-- Data for analysis --
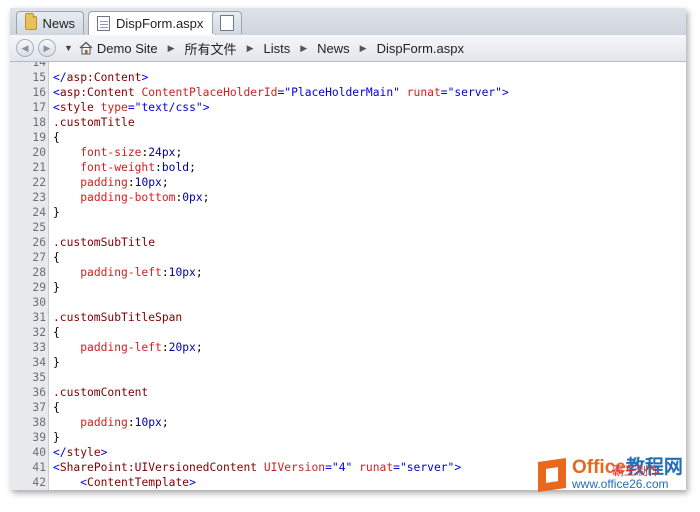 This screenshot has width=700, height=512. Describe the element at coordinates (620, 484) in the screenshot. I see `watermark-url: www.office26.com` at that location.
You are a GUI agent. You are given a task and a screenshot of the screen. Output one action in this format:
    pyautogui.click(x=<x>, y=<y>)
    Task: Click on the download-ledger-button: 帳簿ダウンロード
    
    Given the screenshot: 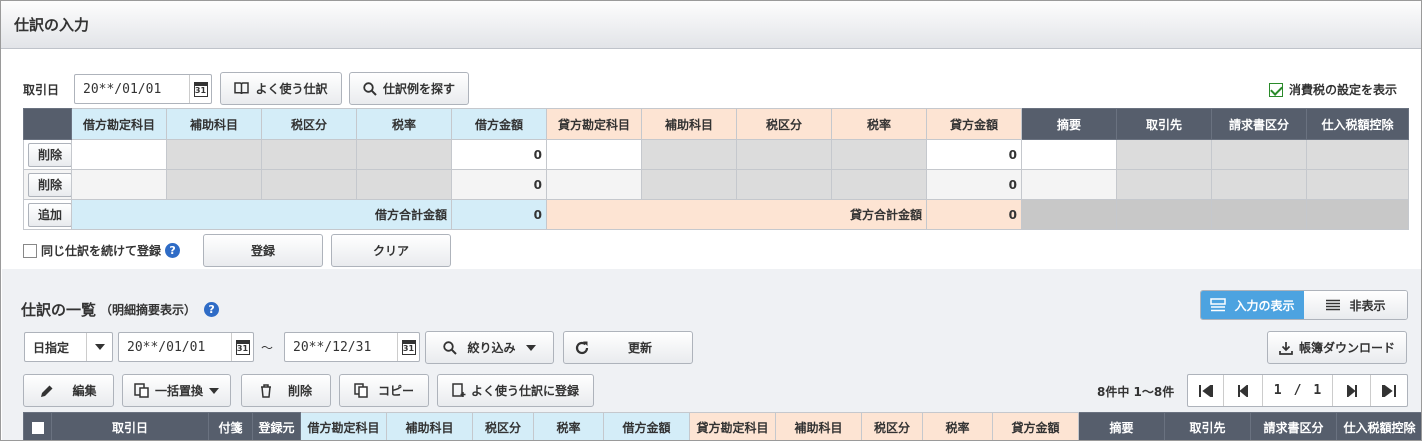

-- What the exercise asks --
Please copy both items above word for word, leaving out the pictures.

-- Result of the task --
 This screenshot has width=700, height=512. Describe the element at coordinates (620, 484) in the screenshot. I see `watermark-url: www.office26.com` at that location.
You are a GUI agent. You are given a task and a screenshot of the screen. Output one action in this format:
    pyautogui.click(x=<x>, y=<y>)
    Task: Click on the download-ledger-button: 帳簿ダウンロード
    
    Given the screenshot: 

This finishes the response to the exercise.